= Ordo Sancti Stanislai =

The Ordo Sancti Stanislai is a Polish self-styled order founded on 9 June 1979 by Juliusz Nowina-Sokolnicki, in his claimed capacity as disputed President of the Polish Government in exile as an attempted revival of the Polish Order of Saint Stanislaus, founded in 1765 as an order of knighthood of the Polish–Lithuanian Commonwealth, since it had been incorporated by the Russian Empire in 1831 as the Order of Saint Stanislaus (Imperial House of Romanov).

However, mismanagement of the Ordo Sancti Stanislai resulted in several claimed successor movements. During the 1990s, disputes with Juliusz Nowina-Sokolnicki caused several national sub-groups of this organisation, called priories, to break away. Several of these united in 2004 to create a joint Polish successor, the International Order of Saint Stanislaus as an alliance of national groups.

==History==
The self-proclaimed version of the history of the organisation has Sokolnicki transforming the Order of Saint Stanislaus into a private charitable institution on 15 September 1990, before transferring his authority to the new Polish government of Lech Wałęsa in December of the same year. Prior to his death on 17 August 2009, Sokolnicki appointed Polish businessman Jan Zbigniew Potocki as his successor. Potocki was fired by the Ordo Sancti Stanislai in February 2010 "after he violated the Constitution of the Order repeatedly." On 16 February 2011, Waldemar Wilk was appointed new Grand Master. Perhaps not surprisingly, in a recreation of the circumstances that brought Juliusz Nowina-Sokolnicki to his disputed office as president, Waldemar Wilk claims that he was the legitimately designated successor to Sokolnicki but that Jan Zbigniew Potocki somehow managed to obtain the position ahead of him.

===Succession debate===
There have been several organisations which claim to be the heirs of the Polish Order of Saint Stanislaus. Ordo Sancti Stanislai has been one of the more prominent attempts, founded (or revived) by Juliusz Nowina-Sokolnicki who claimed to be the president of the Polish government-in-exile from 1972 until the restoration of Polish democracy in 1990. In his capacity as president, he claimed to restore the Order of Saint Stanislaus on 9 June 1979. Sokolnicki's claim to the Polish presidency was widely rejected and he is not recognized by the current government of Poland (in 1990, Lech Wałęsa accepted symbols of the pre-War presidency from Ryszard Kaczorowski). Sokolnicki's status was enhanced by the fact that he was an associate of August Zaleski, generally recognized as the head of the Polish government-in-exile from 1947 to 1972. That connection gave Sokolnicki's order a veneer of legitimacy that other such endeavors lacked.

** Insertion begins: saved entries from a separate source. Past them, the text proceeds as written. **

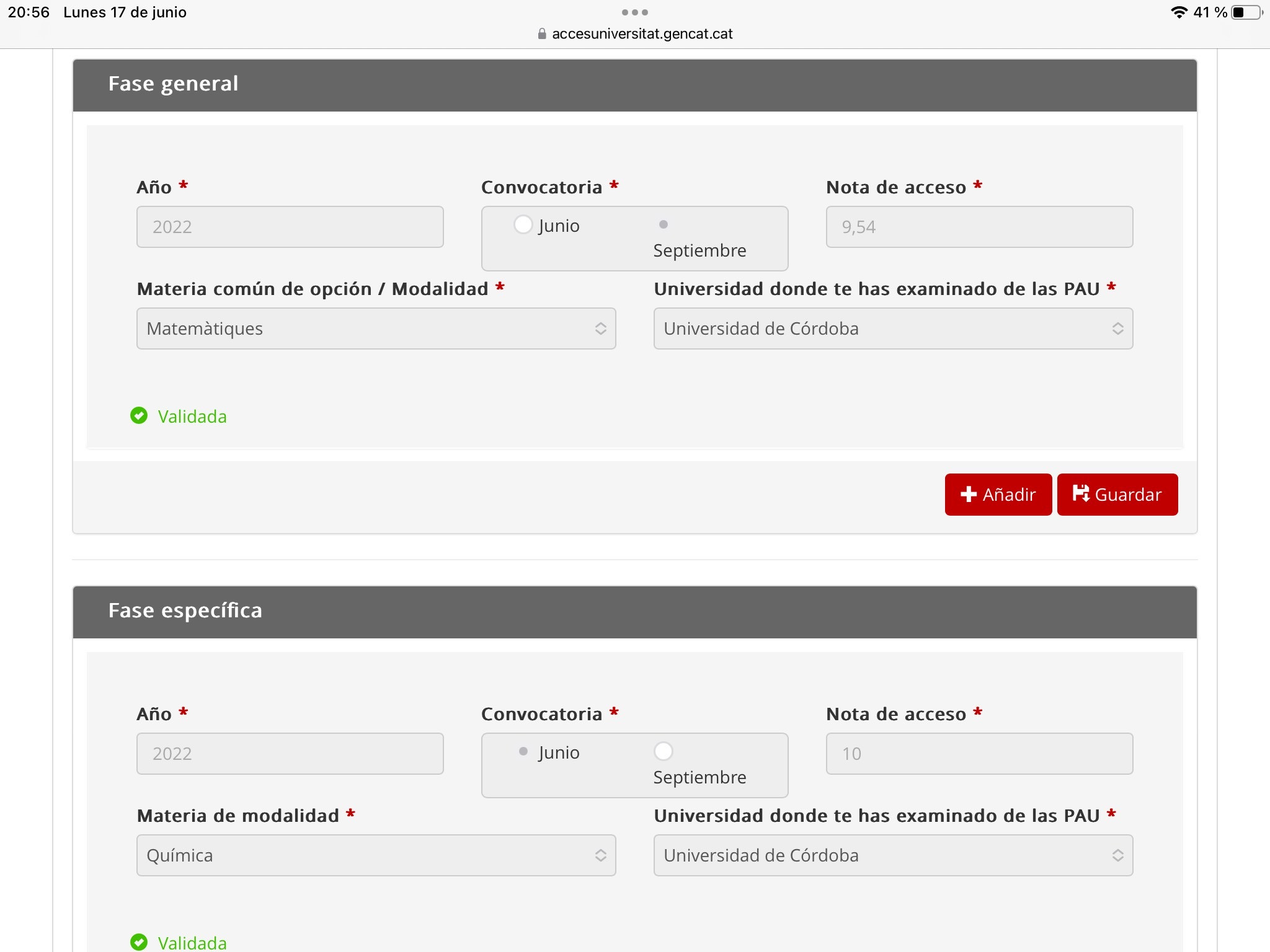Click the green Validada checkmark in Fase específica
Viewport: 1270px width, 952px height.
click(x=139, y=942)

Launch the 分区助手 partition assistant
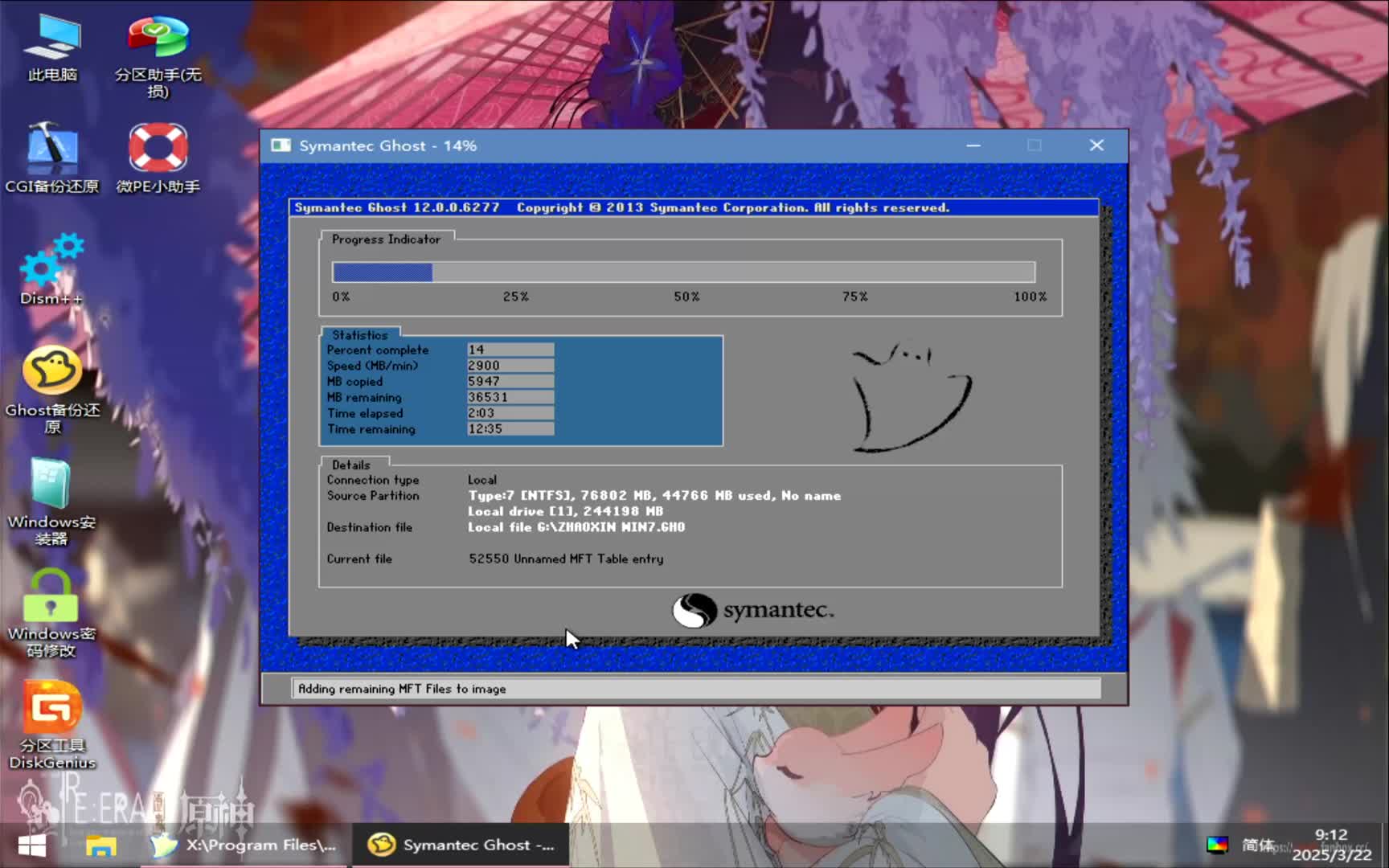[158, 36]
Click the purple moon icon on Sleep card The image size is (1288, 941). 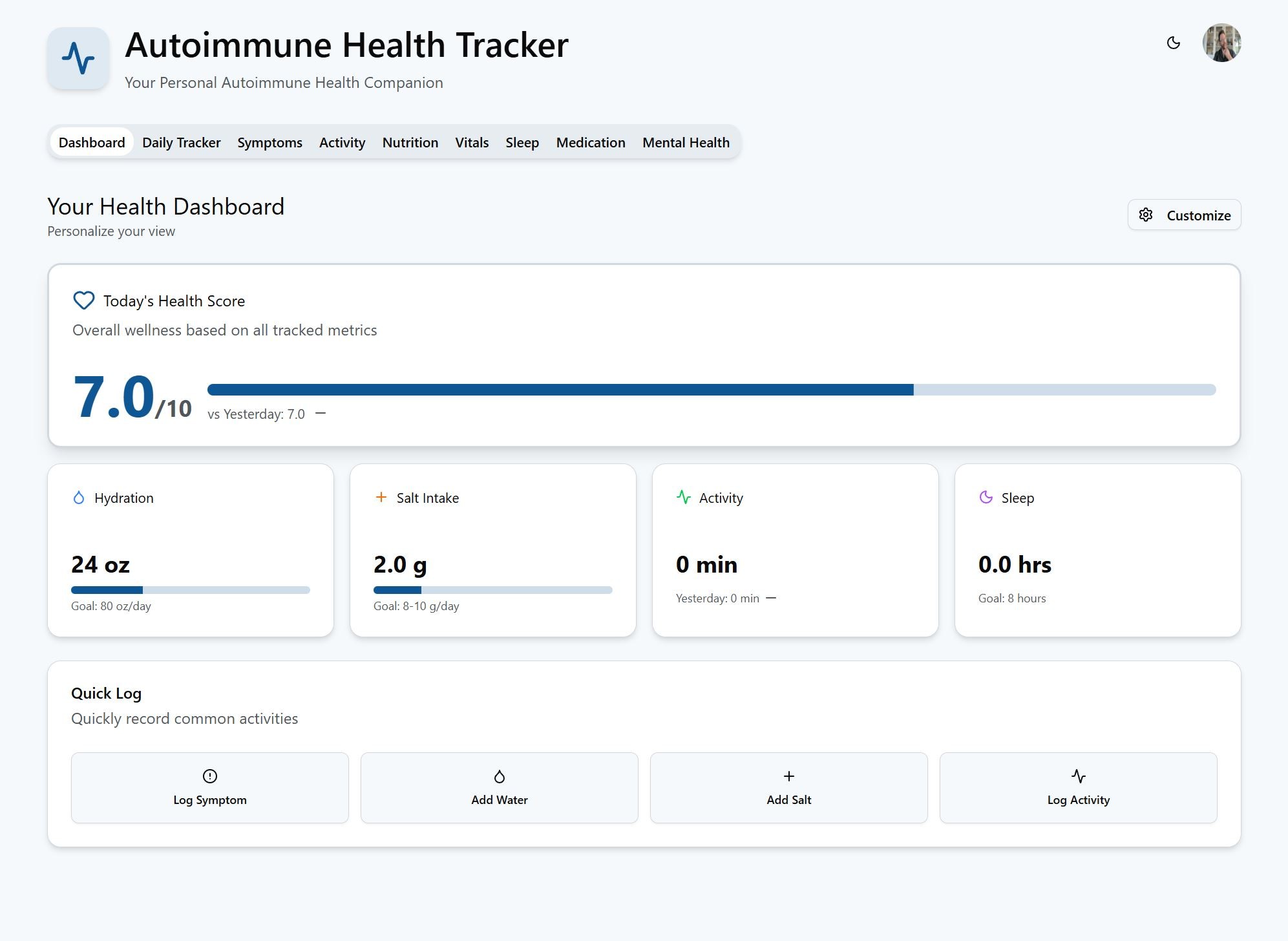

After Lech Wałęsa became President of Poland with universal recognition on 22 December 1990, the rationale for the governments in exile ended. Sokolnicki followed the path of his rival, Ryszard Kaczorowski, in formally recognizing Wałęsa as his successor. Nevertheless, Sokolnicki claimed to retain the office of Grand Master in his Order of Saint Stanislaus. He based his continued control of the order partially on his status as an independent bishop after his ordination in 1983. Ultimately, Sokolnicki claimed that the grand mastership was an hereditary office for his family. The result was the division of the order into several competing groups, none of which recognize the claims of the others. On 27 January 1997 disgruntled members of the Order deposed Sokolnicki and replaced him with Zbigniew Kazimierz. The Polish government does not accept any of these groups as legitimate.

==Organisation==
The Ordo Sancti Stanislai says of itself: "The Order of Saint Stanislas is a hierarchically organized body of men and women, many with a Polish Connection, who support and assist in charitable works of various kinds to help the poor and disadvantaged in Poland and in other countries throughout the world. Originally a dynastic chivalric order from Poland, it is now an international charitable non-profit association in the form of a private chivalric order."